The PagerDuty plugin is configured to look at that annotation:

[pagerduty]
notify_service = "pagerduty_notify_service"
services = "pagerduty_services"

However, when making any request for any role on any resources in Teleport, the plugin reports the following "error" (logged at the debug level, the most verbose level available):

DEBU  Cannot proceed further. Request is missing any annotations request_id:XXXXXXXX-XXXX-XXXX-XXXX-XXXXXXXXXXXX request_op:put request_state:PENDING pagerduty/app.go:242

This is difficult to debug, because we can't find a way to view the raw access request data itself (tsh requests show doesn't provide all the details of a request). There are no other logs from the plugin when a request is created. As far as we can tell, these requests are from users with roles containing the annotation mentioned above.

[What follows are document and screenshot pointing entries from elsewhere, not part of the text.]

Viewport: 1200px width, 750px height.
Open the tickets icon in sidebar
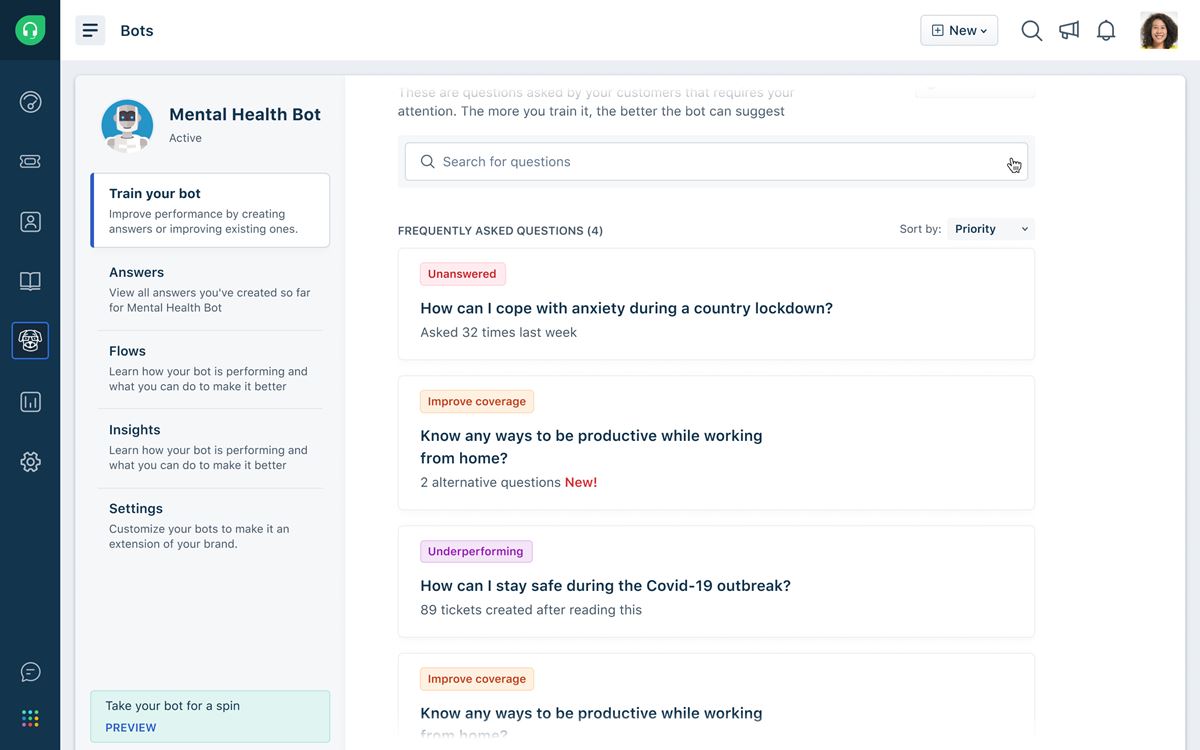click(x=30, y=161)
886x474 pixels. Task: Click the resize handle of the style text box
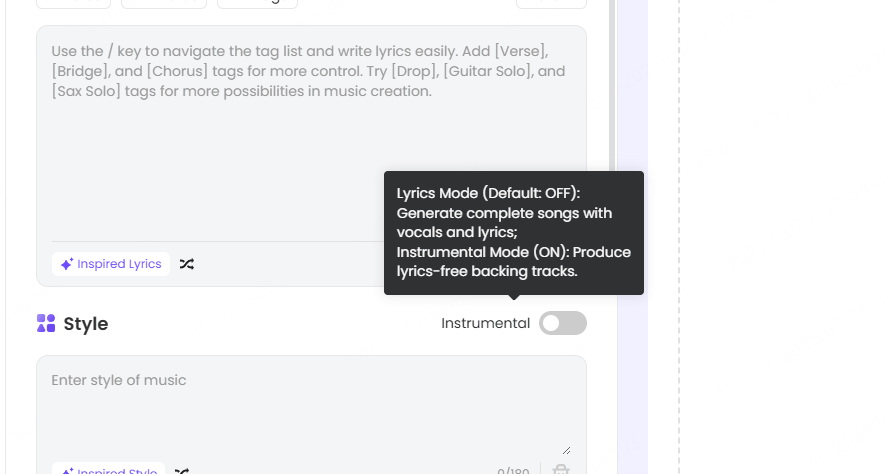(566, 450)
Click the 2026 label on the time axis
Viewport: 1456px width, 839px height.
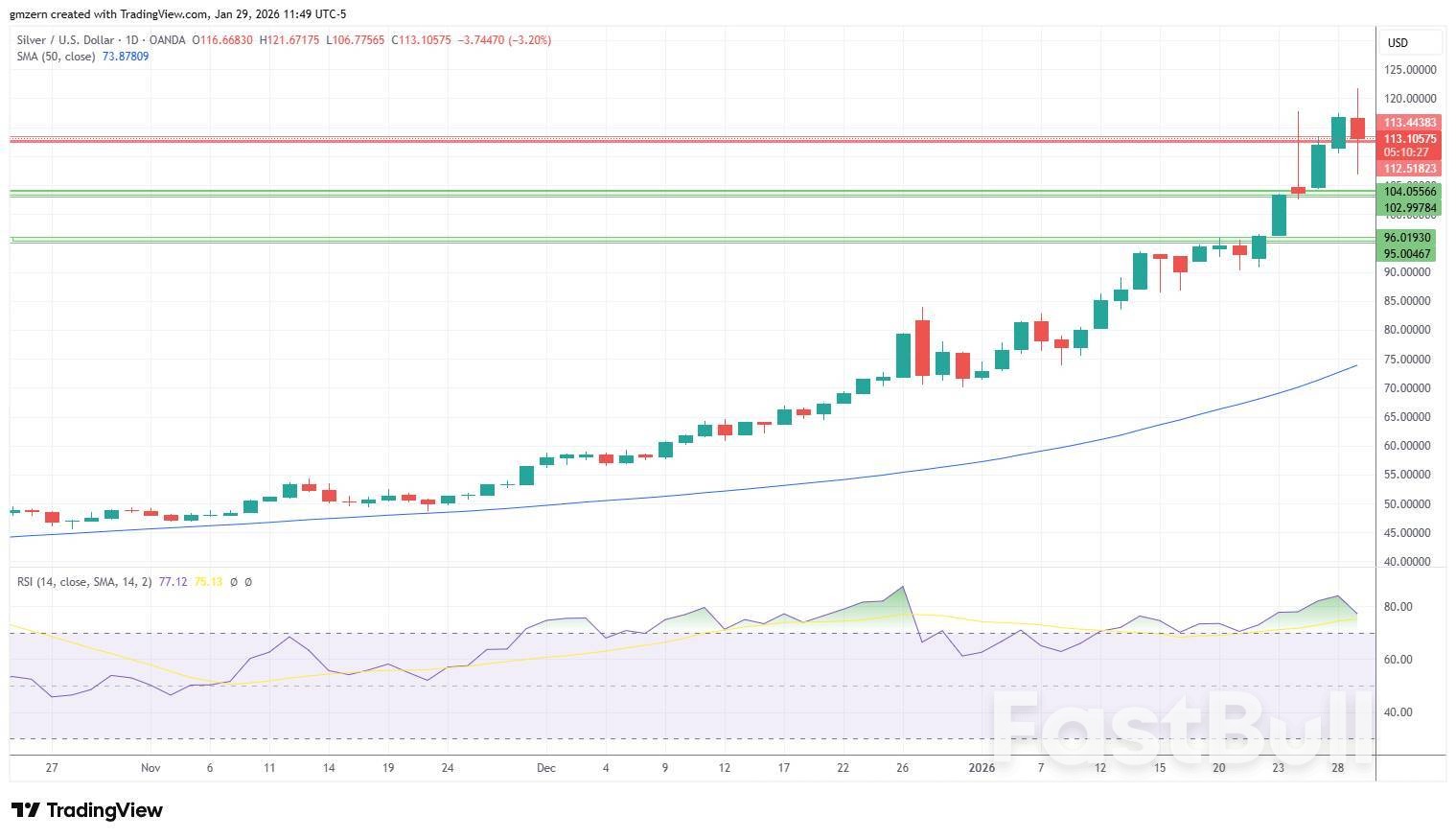(x=982, y=768)
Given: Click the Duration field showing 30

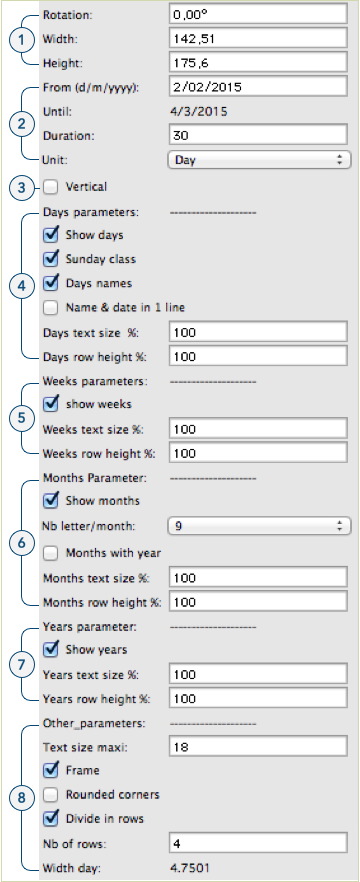Looking at the screenshot, I should point(258,135).
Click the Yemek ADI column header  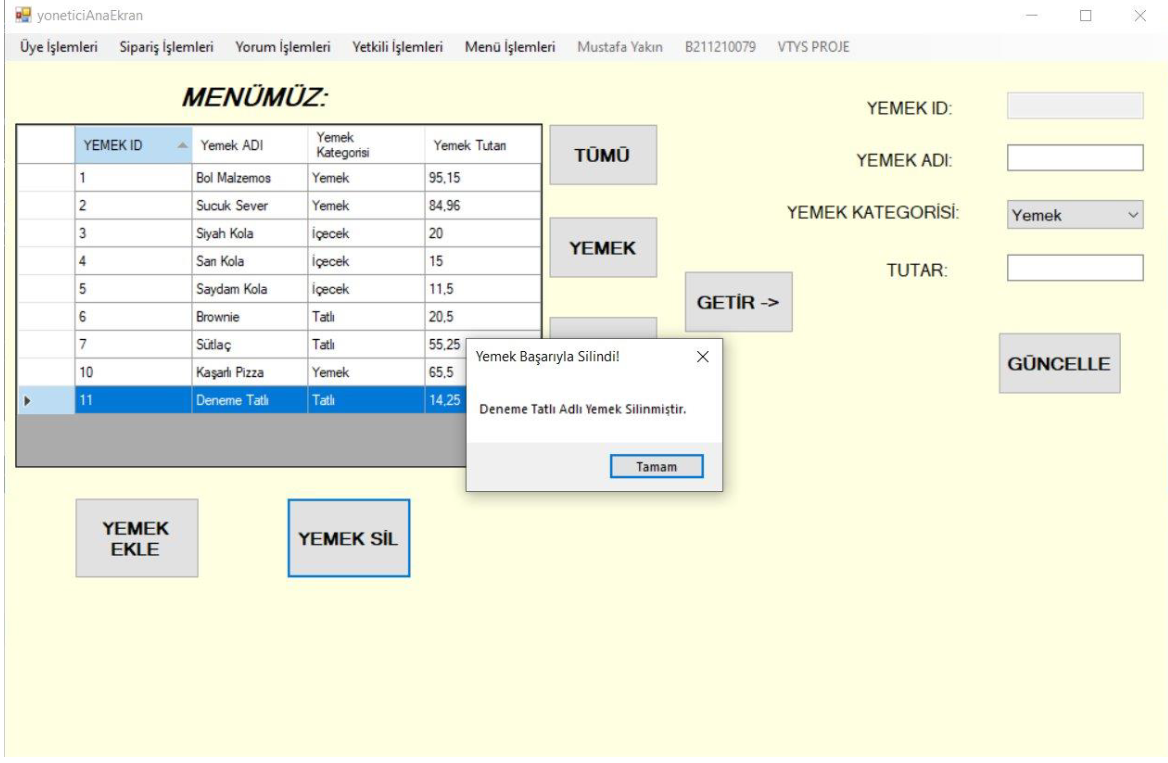[250, 146]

Looking at the source code, it looks like this check happens before any other processing. That means that the plugin isn't even looking for a specific annotation - it's reporting that there are absolutely no annotations in the access request sent to the plugin. Is this a bug? Is there a way we can get more information about these access requests, in order to verify that Teleport did in fact ignore the annotations we have on these roles?

[hugoShaka]

This means there is no annotation on the access request. You can validate this by running tctl get access_request (note, this command was added in a recent version, make sure to have the latest tctl for your major locally and to update teleport to the latest v14.

If teleport is not adding any annotation to the AR, this is very likely not a plugin issue but a role configuration issue.

Make sure that:

• You are running Telpeort 14.3.20 as we backported several fixes in the request annotations logic that could cause the behaviour you are observing.
• ensure that the role that allows the access request is also the one adding the annotation.

  [!IMPORTANT] You cannot use two different roles, one to allow requesting and one to add the annotations The role should look like.

  spec:
  allow:
  request:
  annotations:
  pagerduty_services: [...]
  roles: ['dba']

• the user has the role

[goakley]

That fix does look like it will resolve the issue. Thanks for the backport!